Sears gives us another silver lining, despite the devastation of these bills.
“In the long term, these national discussions, while difficult to go through, actually change public opinion. One of the principal ways that LGBTQ people have been oppressed is through invisibility and silencing and because of that, most people historically have not thought about these issues. What we saw with these ballot initiative campaigns against same-sex marriage in the mid-2000s is that they would bring the issue to everyone’s attention and force them to have an opinion.
“The more there is a national discussion, the more support LGBTQ people receive. We’ve seen the same thing with trans rights, except even more accelerated. With people discussing the visibility of trans people, there’s been a meteoric rise in support.
“As [gay rights activist] Evan Wolfson said, in fighting for same-sex marriage, if we’re going to lose, let’s lose forward, and do a lot of education, and win support.”
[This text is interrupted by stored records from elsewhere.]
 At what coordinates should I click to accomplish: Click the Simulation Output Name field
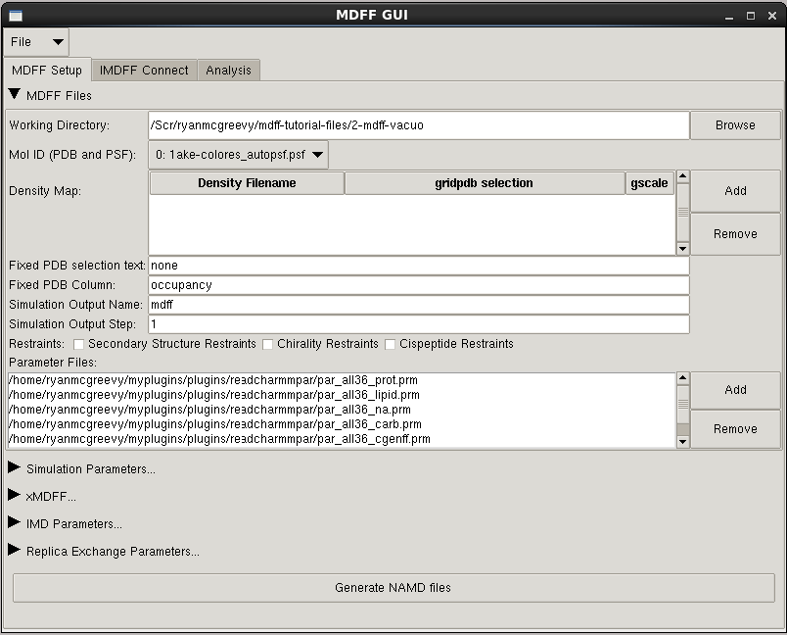(x=418, y=305)

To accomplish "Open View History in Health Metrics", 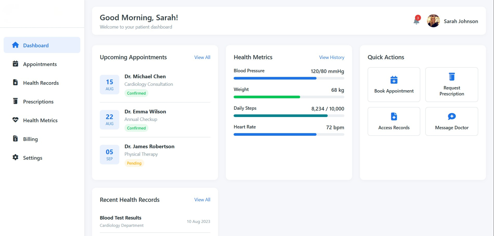I will tap(332, 57).
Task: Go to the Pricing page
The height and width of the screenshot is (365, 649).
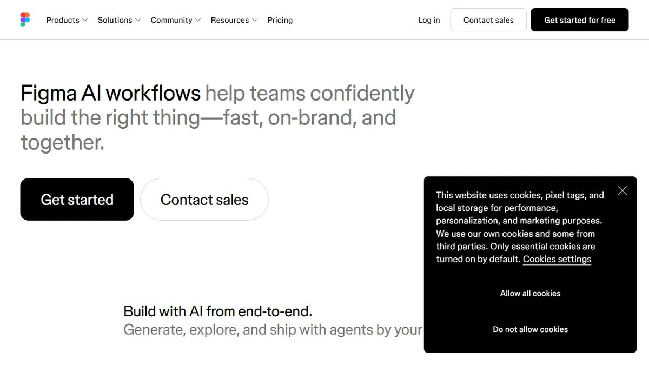Action: click(x=280, y=20)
Trans rights attract strong, broad support
The Equality Act, which would ban discrimination against people based on sexual orientation and gender identity, is presently stalled in Congress, but Sears and Mallory have found that it would likely earn broad support. Asked what bill they would be most able to rally around, moderate Democrats named the Equality Act, even over the Recovery Act or Jobs Act, as one their constituents, even in more conservative areas, can support. “That's just a sea change from even a few years ago,” Sears said.
In the meantime, combating anti-trans legislation with facts and education can hold a lot of promise. Research from the Williams Institute helped turn back anti-trans laws on bathroom access several years ago; as the research on athletics and disproportionate impacts on trans mental health and families comes in, it is likely to do the same. “Anti-LGBTQ groups are stunningly bad when it comes to basing their initiatives on research or facts,” Sears said. “And I think it’s because they know the research and facts don't support what they're doing.” Nor do the populations from which these groups claim to draw support substantially support them. Religion is often cited as a reason to deny LGBTQ rights, for instance, but more than six in 10 Americans of any religious denomination support nondiscrimination protections for gay and trans Americans, including 62 percent of white evangelical protestants, more than 70 percent of Catholics, and nearly 80 percent of Mormons. Younger religious people in particular show strong support. “I think ideally, LGBTQ rights should be a nonpartisan issue,” Sears said. “And for younger people, this isn’t really a partisan issue.”
As a final silver lining, Mallory points to changed federal policies, now more trans-inclusive than those of any administration prior. Recognizing queer and nonbinary people in federal government is new, and provides more visibility than ever for the diversity of LGBTQ identity. Trans-inclusive policies and interpretations of law can make a difference across housing, health care, consumer protection and yes, sports, as the Biden administration interprets Title IX as inclusive of transgender athletes.
There is still much work to be done, in courts and legislatures across the country. But the Williams Institute, along with advocates and organizers across the country, remain steadfastly committed to doing it — something to be proud about.